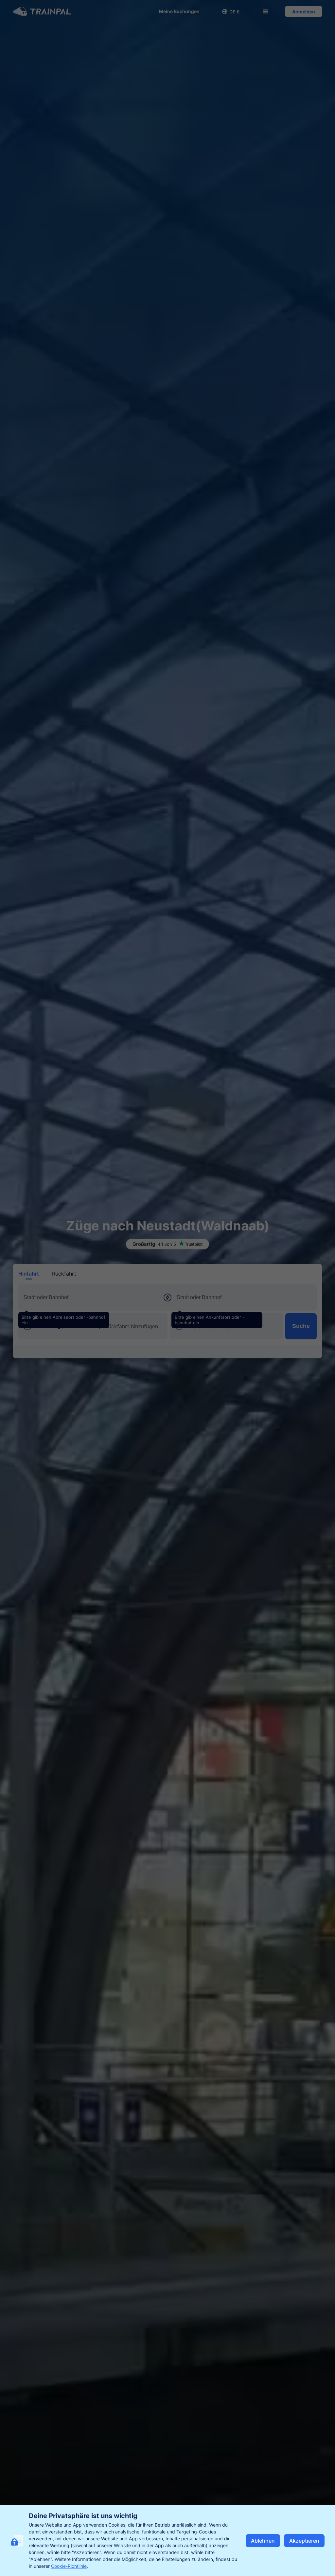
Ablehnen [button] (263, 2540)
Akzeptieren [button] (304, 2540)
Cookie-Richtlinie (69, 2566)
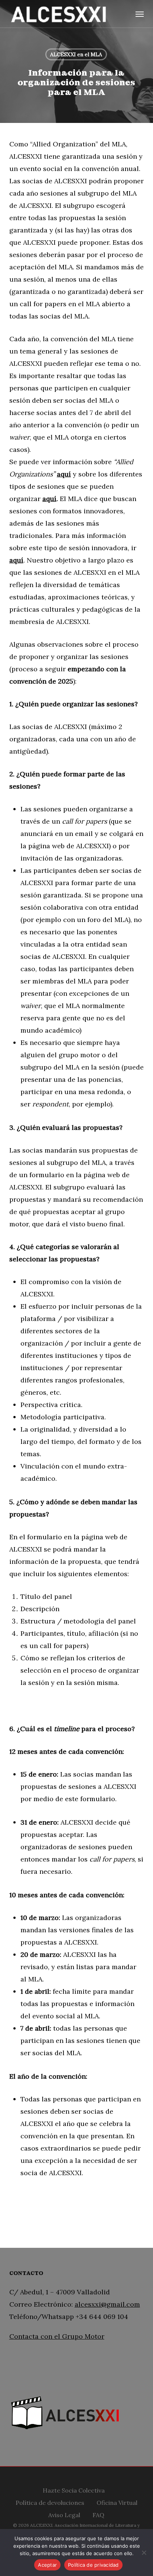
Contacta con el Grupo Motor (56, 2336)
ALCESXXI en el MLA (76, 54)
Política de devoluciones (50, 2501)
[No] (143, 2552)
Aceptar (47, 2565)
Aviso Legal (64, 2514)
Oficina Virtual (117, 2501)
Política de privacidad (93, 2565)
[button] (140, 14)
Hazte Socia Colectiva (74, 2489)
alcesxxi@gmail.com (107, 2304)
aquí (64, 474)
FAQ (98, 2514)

▸ **Exercise instructions**
Look through the entries above and say how many lines contain "Política", giving nothing but the number.

▸ **Expected output**
2